[Collected data]

· · · ·

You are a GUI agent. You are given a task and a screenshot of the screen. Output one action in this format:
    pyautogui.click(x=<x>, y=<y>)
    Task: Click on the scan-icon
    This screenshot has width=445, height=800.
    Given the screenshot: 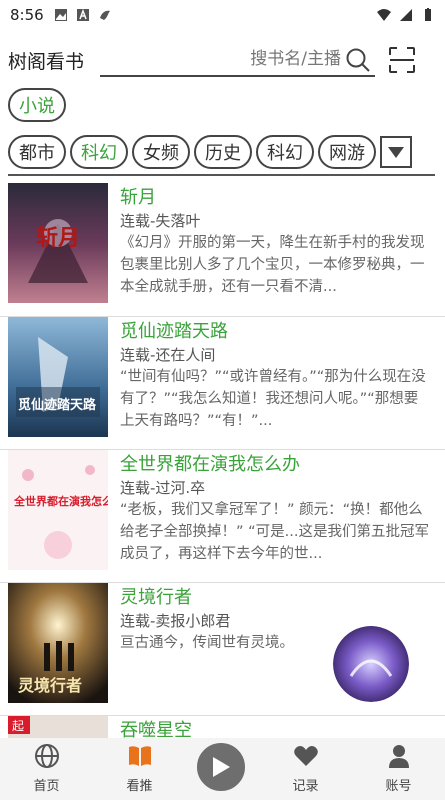 What is the action you would take?
    pyautogui.click(x=402, y=60)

· · · ·

# Requirement
Please extract the lines from the start of the items through the line containing "This screenshot has", including that line, and copy them verbatim.

# Exercise output
You are a GUI agent. You are given a task and a screenshot of the screen. Output one action in this format:
    pyautogui.click(x=<x>, y=<y>)
    Task: Click on the scan-icon
    This screenshot has width=445, height=800.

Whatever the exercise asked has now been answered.